### Listed entries

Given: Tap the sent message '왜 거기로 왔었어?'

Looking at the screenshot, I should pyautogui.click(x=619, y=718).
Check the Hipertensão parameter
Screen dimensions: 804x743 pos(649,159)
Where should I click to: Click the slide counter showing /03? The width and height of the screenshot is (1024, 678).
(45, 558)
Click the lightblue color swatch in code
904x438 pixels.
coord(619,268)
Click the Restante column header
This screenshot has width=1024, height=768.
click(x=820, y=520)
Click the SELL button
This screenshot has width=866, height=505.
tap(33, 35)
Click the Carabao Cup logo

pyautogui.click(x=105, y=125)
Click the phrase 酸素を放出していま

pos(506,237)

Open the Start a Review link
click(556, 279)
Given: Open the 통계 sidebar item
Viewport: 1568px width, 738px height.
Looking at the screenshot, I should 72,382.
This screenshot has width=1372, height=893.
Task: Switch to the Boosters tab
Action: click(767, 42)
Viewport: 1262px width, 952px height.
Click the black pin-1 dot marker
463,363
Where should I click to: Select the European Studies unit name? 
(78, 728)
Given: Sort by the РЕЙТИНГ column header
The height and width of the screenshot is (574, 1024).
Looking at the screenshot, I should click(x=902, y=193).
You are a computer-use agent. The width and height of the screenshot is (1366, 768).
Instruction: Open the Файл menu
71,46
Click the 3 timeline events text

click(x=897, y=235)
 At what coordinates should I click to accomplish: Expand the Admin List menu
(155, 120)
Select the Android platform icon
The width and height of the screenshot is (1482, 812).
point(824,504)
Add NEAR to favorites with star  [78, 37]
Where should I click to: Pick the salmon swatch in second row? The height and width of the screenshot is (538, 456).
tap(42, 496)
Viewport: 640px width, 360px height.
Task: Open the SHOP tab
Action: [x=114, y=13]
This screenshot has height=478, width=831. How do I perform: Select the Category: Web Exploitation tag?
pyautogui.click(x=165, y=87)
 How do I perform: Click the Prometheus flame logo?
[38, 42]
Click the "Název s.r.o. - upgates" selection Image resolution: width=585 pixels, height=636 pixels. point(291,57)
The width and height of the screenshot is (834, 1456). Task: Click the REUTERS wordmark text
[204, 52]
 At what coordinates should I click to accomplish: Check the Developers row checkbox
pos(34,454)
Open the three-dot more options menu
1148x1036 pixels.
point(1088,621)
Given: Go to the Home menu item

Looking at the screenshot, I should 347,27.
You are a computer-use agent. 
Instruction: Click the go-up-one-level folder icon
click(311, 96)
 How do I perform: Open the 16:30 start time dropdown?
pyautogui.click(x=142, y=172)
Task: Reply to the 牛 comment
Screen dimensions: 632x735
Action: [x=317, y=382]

######

Problem requirements :: The task requires an exact copy of all the lines above.

Result of this exercise ::
Given: Tap the sent message '왜 거기로 왔었어?'

Looking at the screenshot, I should pyautogui.click(x=619, y=718).
Check the Hipertensão parameter
Screen dimensions: 804x743 pos(649,159)
Where should I click to: Click the slide counter showing /03? The width and height of the screenshot is (1024, 678).
(45, 558)
Click the lightblue color swatch in code
904x438 pixels.
coord(619,268)
Click the Restante column header
This screenshot has width=1024, height=768.
click(x=820, y=520)
Click the SELL button
This screenshot has width=866, height=505.
tap(33, 35)
Click the Carabao Cup logo

pyautogui.click(x=105, y=125)
Click the phrase 酸素を放出していま

pos(506,237)

Open the Start a Review link
click(556, 279)
Given: Open the 통계 sidebar item
Viewport: 1568px width, 738px height.
Looking at the screenshot, I should 72,382.
This screenshot has width=1372, height=893.
Task: Switch to the Boosters tab
Action: click(767, 42)
Viewport: 1262px width, 952px height.
Click the black pin-1 dot marker
463,363
Where should I click to: Select the European Studies unit name? 
(78, 728)
Given: Sort by the РЕЙТИНГ column header
The height and width of the screenshot is (574, 1024).
Looking at the screenshot, I should click(x=902, y=193).
You are a computer-use agent. The width and height of the screenshot is (1366, 768).
Instruction: Open the Файл menu
71,46
Click the 3 timeline events text

click(x=897, y=235)
 At what coordinates should I click to accomplish: Expand the Admin List menu
(155, 120)
Select the Android platform icon
The width and height of the screenshot is (1482, 812).
point(824,504)
Add NEAR to favorites with star  [78, 37]
Where should I click to: Pick the salmon swatch in second row? The height and width of the screenshot is (538, 456).
tap(42, 496)
Viewport: 640px width, 360px height.
Task: Open the SHOP tab
Action: [x=114, y=13]
This screenshot has height=478, width=831. How do I perform: Select the Category: Web Exploitation tag?
pyautogui.click(x=165, y=87)
 How do I perform: Click the Prometheus flame logo?
[38, 42]
Click the "Název s.r.o. - upgates" selection Image resolution: width=585 pixels, height=636 pixels. point(291,57)
The width and height of the screenshot is (834, 1456). Task: Click the REUTERS wordmark text
[204, 52]
 At what coordinates should I click to accomplish: Check the Developers row checkbox
pos(34,454)
Open the three-dot more options menu
1148x1036 pixels.
point(1088,621)
Given: Go to the Home menu item

Looking at the screenshot, I should 347,27.
You are a computer-use agent. 
Instruction: Click the go-up-one-level folder icon
click(311, 96)
 How do I perform: Open the 16:30 start time dropdown?
pyautogui.click(x=142, y=172)
Task: Reply to the 牛 comment
Screen dimensions: 632x735
Action: [x=317, y=382]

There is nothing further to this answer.